Dataset items:
:::::
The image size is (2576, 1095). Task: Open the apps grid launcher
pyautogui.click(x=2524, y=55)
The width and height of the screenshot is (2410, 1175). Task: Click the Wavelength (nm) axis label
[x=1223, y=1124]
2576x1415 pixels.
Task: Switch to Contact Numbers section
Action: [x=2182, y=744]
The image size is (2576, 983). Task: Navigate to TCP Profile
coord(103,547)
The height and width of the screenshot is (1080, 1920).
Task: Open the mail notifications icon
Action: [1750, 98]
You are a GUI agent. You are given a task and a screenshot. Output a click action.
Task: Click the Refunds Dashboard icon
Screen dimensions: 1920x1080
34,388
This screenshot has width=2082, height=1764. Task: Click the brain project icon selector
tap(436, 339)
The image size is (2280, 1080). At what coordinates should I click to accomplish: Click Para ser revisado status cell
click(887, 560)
:::::
**TASK DESCRIPTION**
Set down exactly what runs from the line with "The image size is (2576, 983)." to the last line of the data above, including both of those lines and no others.

**WRITTEN SOLUTION**
The image size is (2576, 983). Task: Navigate to TCP Profile
coord(103,547)
The height and width of the screenshot is (1080, 1920).
Task: Open the mail notifications icon
Action: [1750, 98]
You are a GUI agent. You are given a task and a screenshot. Output a click action.
Task: Click the Refunds Dashboard icon
Screen dimensions: 1920x1080
34,388
This screenshot has width=2082, height=1764. Task: Click the brain project icon selector
tap(436, 339)
The image size is (2280, 1080). At what coordinates should I click to accomplish: Click Para ser revisado status cell
click(887, 560)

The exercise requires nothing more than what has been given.